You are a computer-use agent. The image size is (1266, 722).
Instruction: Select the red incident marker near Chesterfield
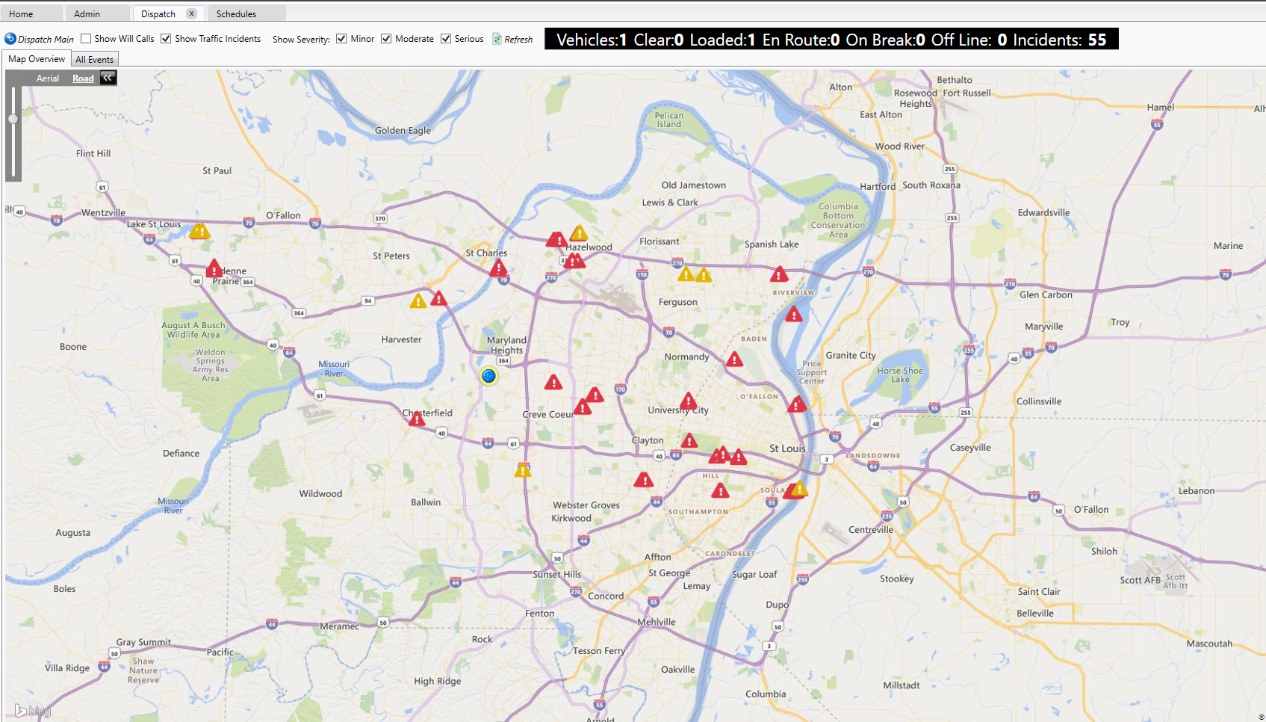[417, 420]
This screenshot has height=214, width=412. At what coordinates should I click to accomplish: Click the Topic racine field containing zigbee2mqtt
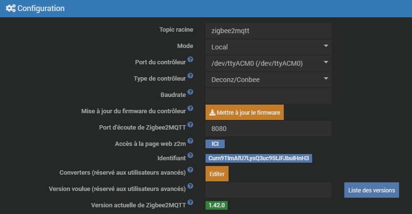(268, 30)
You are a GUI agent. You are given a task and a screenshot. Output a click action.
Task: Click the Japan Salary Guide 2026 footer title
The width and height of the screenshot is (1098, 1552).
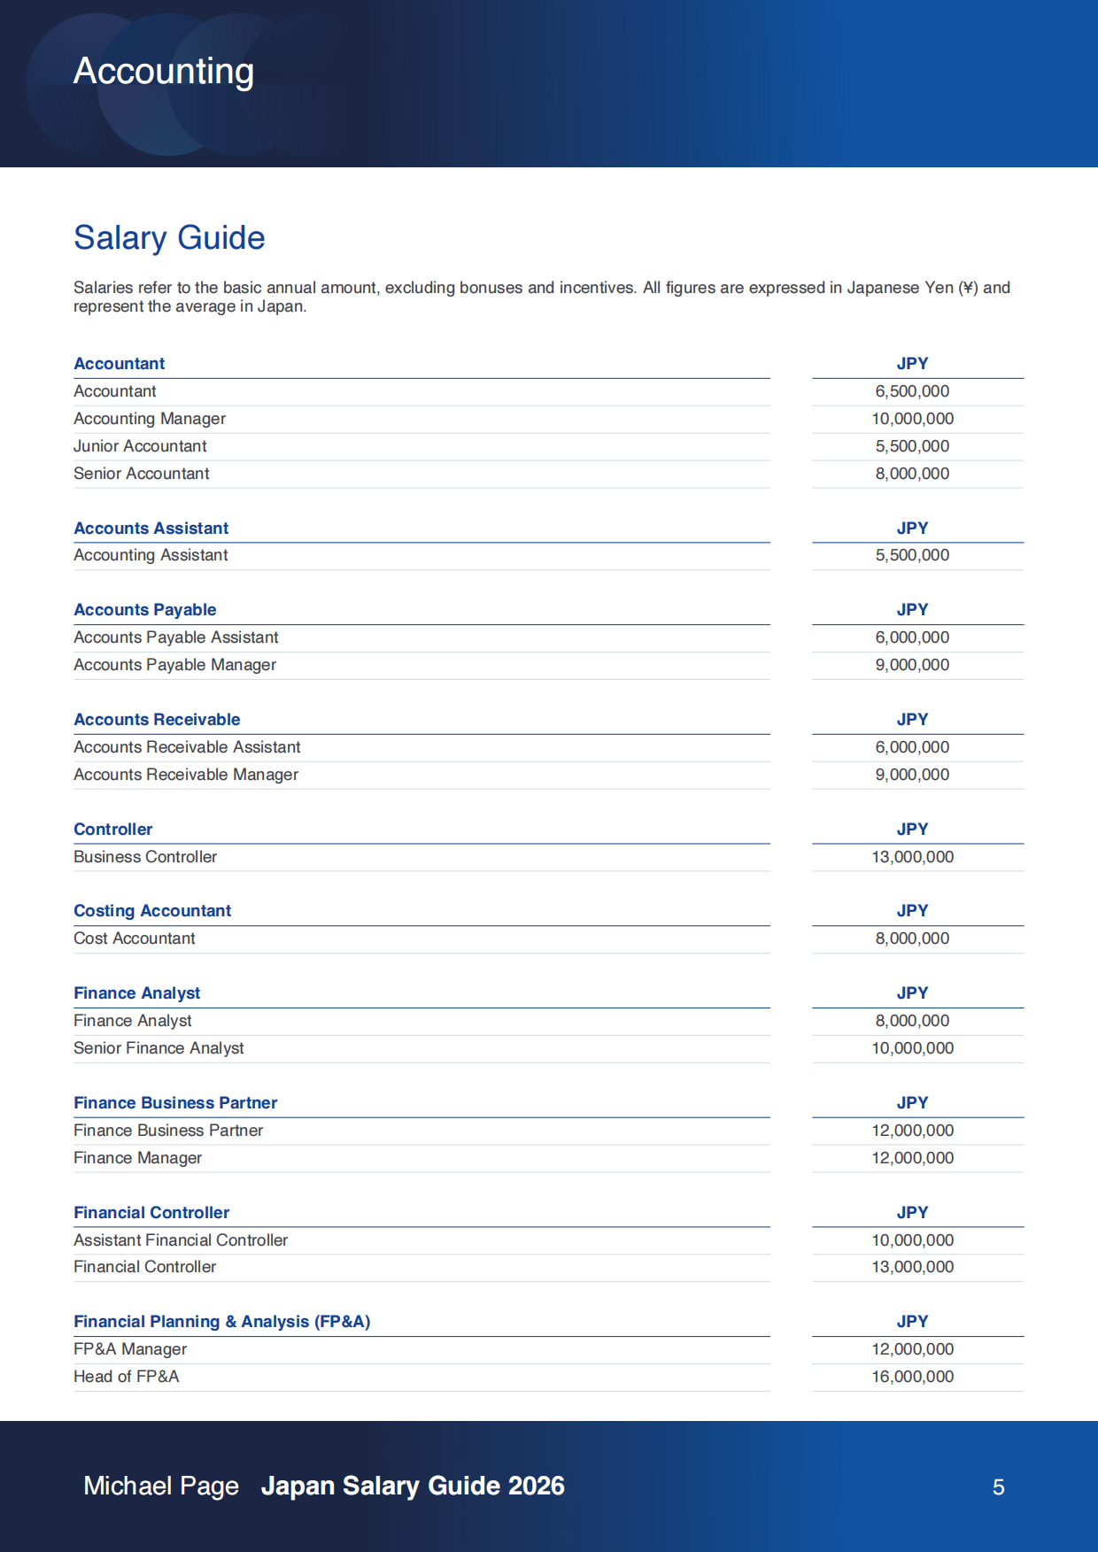413,1486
★ ★ ★
▸ WHAT TO WORK ON:
Arrange the lines of all the items above as a Markdown table with the columns Row and Line, numbering each row and skipping blank lines. Leave the pictures out of your answer.

▸ ANSWER TO THE PROBLEM:
| Row | Line |
|---|---|
| 1 | You are a computer-use agent. The image size is (1266, 722). |
| 2 | Instruction: Select the red incident marker near Chesterfield |
| 3 | [417, 420] |
| 4 | This screenshot has height=214, width=412. At what coordinates should I click to accomplish: Click the Topic racine field containing zigbee2mqtt |
| 5 | (268, 30) |
| 6 | You are a GUI agent. You are given a task and a screenshot. Output a click action. |
| 7 | Task: Click the Japan Salary Guide 2026 footer title |
| 8 | The width and height of the screenshot is (1098, 1552). |
| 9 | 413,1486 |